「テキスタイルが好き」という気持ちをあたため続け、仕事を辞めて2022年に専門コースに入学したS・Hさん。未経験から織りを学び、スクールの3年間で自分の作風を大切にしながら作品制作に励み、ずっと好きだったテキスタイルブランドに就職しました。「人生の方向性が変わって良かったと思います」と、修了時に清々しい表情で語ったS・Hさんのインタビューです。

◆綴織で絵本、私らしいものができると思った
——まずはさかのぼって、入学の経緯を教えてください。
子どもの頃アメリカに住んでいて、帰国後は高校の2年間をインターナショナルスクールに行っていました。当時はテキスタイルやファイバーアートに興味があって、卒業後の進路を先生に相談した時に川島テキスタイルスクールのパンフレットを見せてくれました。オーストラリア出身の美術の先生だったのですが、川島に進学した卒業生がいて知っていたそうです。当時は結局、国際関係の大学に進んで就職したのですが、輸出入の仕事をしていた時期、コロナの影響で仕事がすごく減ってしまって。テキスタイルへの思いはずっとあったので、このタイミングで専門的に学ぼうと川島に引き寄せられたんです。そこから人生の方向性が変わって、それは良かったと思います。

* * * *

### 問題
ページ抜粋では、S・Hさんに川島テキスタイルスクールのパンフレットを見せたのはどんな人でしたか。 次の資料は、上のページ抜粋とは関係がありません。

### 使える資料
* * * *

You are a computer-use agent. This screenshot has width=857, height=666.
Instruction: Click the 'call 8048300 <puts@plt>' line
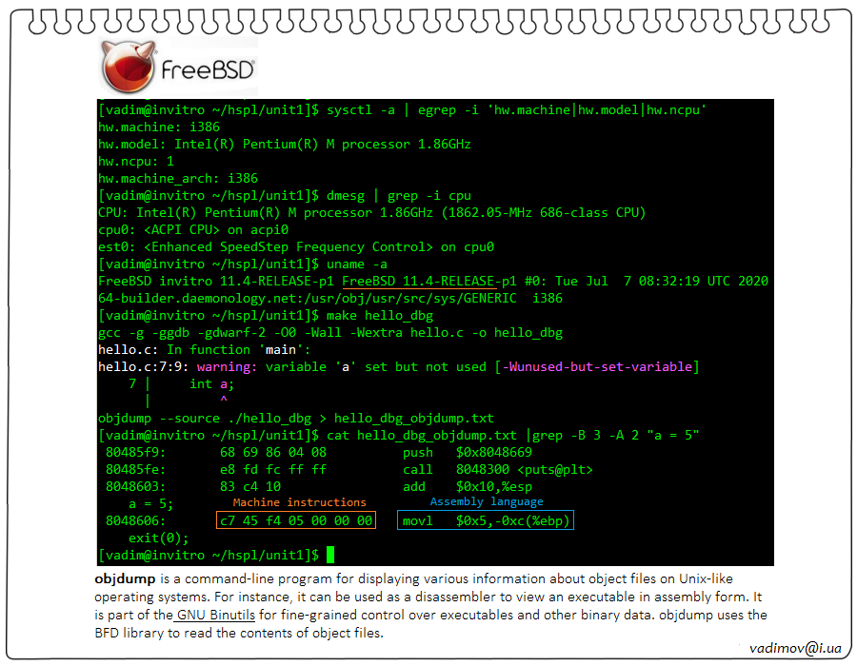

* * * *

### 解答
オーストラリア出身の美術の先生です。